Un matrimonio feliz es posible. Siempre. ¿En una medida colmada o en una dosis? Será en la medida de los medios y recursos –su calidad y perseverancia- que ambos esposos comprometen juntos. ¿En qué? En conservar su unión de amor, en hacerla crecer, en restaurar desgastes, rutinas y cansancios, en curarse las heridas, en convivirse cada día con mayor ternura y misericordia mutua. En perdonarse sin reproches y resentimientos futuros. Hacer juntos y unidos todo eso… es amarse “felizmente” y a lo grande. Da a ambos la alegría del amor.
Fragmento Original
“Con frecuencia presentamos el matrimonio de tal manera, que su fin unitivo, el llamado a crecer en el amor y el ideal de ayuda mutua, quedó opacado por un acento casi excluyente en el deber de la procreación” (La alegría del amor, n 36).
Comentario
¿Un matrimonio puede ser feliz? Por supuesto. ¿Acaso un matrimonio no son dos personas unidas, la del varón y la de la mujer, como marido y mujer’ Y ¿acaso una persona, ya varón o ya mujer, no puede ser feliz? Claro que sí. Pues lo mismo, su matrimonio.
¿»Feliz» es el término adecuado? No si por felicidad entendemos un completo y constante bienestar físico y psíquico. Visto así, nadie es feliz, porque hasta el más afortunado contrae una molesta gripe, se lesiona un tobillo jugando su deporte favorito, o recibe una inesperada inspección del Fisco. Pero si, con mayor rigor, entendemos por felicidad de un matrimonio aquella convicción mutua de los esposos según la cual su unión de amor “les vale la pena” y juntos están consiguiendo, con los esfuerzos necesarios y superando pruebas, “una vida lograda”, entonces esa «felicidad» es posible y hasta frecuente.
Debemos dejar de presentar el matrimonio únicamente como un ideal abstracto de perfección, sólo alcanzable para algunos pocos. El matrimonio es un camino de felicidad real y posible, por el cual marido y mujer deciden unir sus vidas y destinos, sus bondades y también sus miserias. En lo bueno y en lo malo, en la salud y la enfermedad, en la bonanza y en los infortunios. Desde su imperfección, comprometen amarse y ayudarse mutuamente.

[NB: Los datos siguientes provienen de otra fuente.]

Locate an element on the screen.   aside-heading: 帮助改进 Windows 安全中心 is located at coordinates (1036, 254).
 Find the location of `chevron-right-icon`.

De la unión conyugal y de su amor proviene la fecundidad que pone vida en todo y su irradiación hacia dentro y hacia fuera de su familia. El paradigma ejemplar, supremo, de la fecundidad que nace del ser unión amorosa, son los hijos propios.

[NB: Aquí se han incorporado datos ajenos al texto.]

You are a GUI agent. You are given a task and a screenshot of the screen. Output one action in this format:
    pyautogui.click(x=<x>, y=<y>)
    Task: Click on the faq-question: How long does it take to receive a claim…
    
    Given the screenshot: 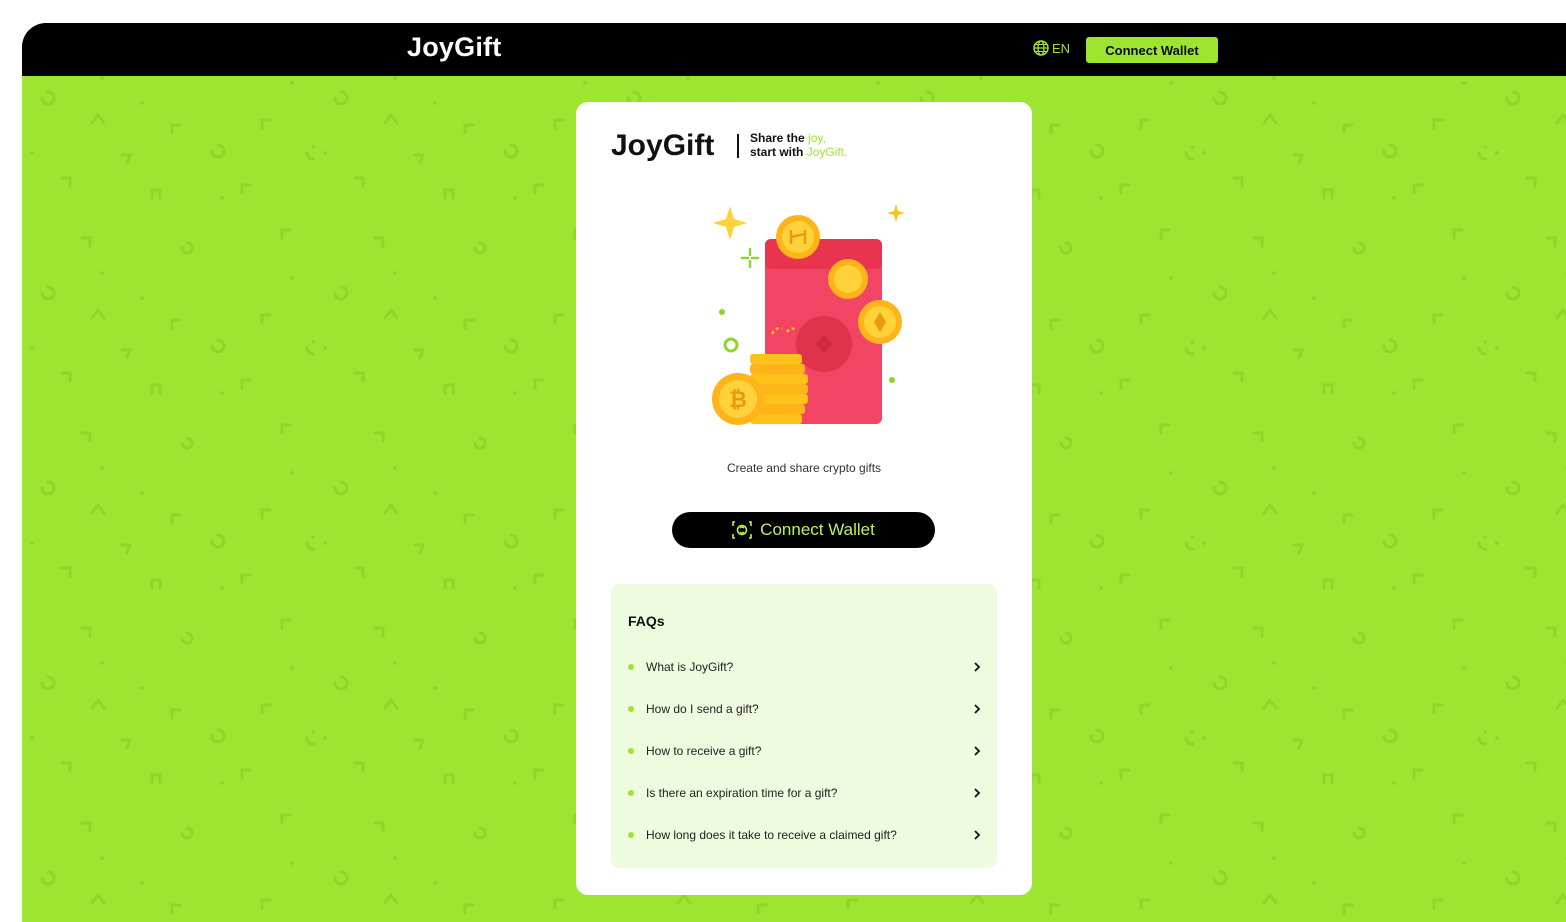 What is the action you would take?
    pyautogui.click(x=772, y=835)
    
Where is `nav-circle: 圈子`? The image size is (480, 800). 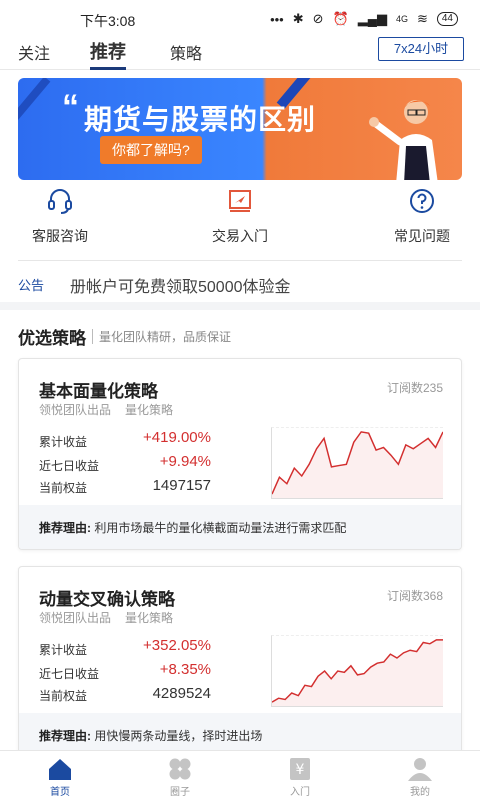 nav-circle: 圈子 is located at coordinates (180, 778).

La bendición de Dios a la fecundidad del matrimonio, el «creced y multiplicaos», fue dada a la unión amorosa de los esposos. Porque dicha unión de amor es, de suyo, buena en grado máximo, porque en ella hay una imagen y semejanza de la comunión de amor que es la Trinidad. Así pues, no es la bondad de paternidad y la maternidad algo previo o, incluso, independiente de la unión conyugal. Sino al revés: paternidad y maternidad radican su bondad en la unión de amor conyugal y los hijos son su fruto supremo.
Además, cada hijo es un ser personal único, con una valía incondicional y definitiva. Los padres ponemos la “genética”, la genealogía humana de su singular organismo humano. Pero Dios crea su espíritu personal único. Por dicha acción conjunta, hablamos de procreación, y nunca de mera reproducción de especie. Por la dignidad de su condición personal, cada hijo merece, en justicia, nacer del amor conyugal de sus padres, no de un origen parental unilateral, sin unión de amor, o del anonimato de uno o ambos progenitores.
Por ello, el matrimonio no está orientado únicamente a la procreación, sino que los hijos son una encarnación del amor conyugal, fecundo y generoso, de sus padres. Es la unión de amor conyugal la que, de suyo, se abre a la procreación. Reproducirse, sin el amor conyugal, es propio de las especies animales.